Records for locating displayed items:
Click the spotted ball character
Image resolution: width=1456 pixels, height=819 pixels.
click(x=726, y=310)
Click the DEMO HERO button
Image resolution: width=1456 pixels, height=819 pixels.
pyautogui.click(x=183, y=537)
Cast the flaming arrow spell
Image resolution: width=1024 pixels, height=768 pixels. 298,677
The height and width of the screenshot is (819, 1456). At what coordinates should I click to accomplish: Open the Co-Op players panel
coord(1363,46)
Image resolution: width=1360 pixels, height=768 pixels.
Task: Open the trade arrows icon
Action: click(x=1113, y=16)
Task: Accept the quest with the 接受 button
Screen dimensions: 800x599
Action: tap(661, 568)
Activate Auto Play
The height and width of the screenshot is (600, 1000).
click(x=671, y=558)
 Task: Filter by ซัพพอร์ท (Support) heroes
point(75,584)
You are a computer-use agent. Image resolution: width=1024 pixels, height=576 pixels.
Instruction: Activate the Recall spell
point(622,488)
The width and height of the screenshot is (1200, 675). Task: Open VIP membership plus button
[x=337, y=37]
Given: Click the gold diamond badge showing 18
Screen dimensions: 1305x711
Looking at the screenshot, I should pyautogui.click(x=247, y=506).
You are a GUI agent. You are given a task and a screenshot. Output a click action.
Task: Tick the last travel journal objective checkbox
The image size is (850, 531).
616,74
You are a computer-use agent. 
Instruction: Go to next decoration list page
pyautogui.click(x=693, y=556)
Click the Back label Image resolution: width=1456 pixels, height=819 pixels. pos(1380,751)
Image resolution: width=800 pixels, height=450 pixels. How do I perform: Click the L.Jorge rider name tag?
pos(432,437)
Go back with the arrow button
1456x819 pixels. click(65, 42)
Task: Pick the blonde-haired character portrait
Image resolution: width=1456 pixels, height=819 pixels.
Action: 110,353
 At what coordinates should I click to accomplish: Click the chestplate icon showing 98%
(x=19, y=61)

▸ Written instruction
Return each line of the records that contains the string "showing", treating uppercase and lowercase letters as different.

▸ Solution to this problem
Given: Click the gold diamond badge showing 18
 At what coordinates should I click to accomplish: Click the chestplate icon showing 98%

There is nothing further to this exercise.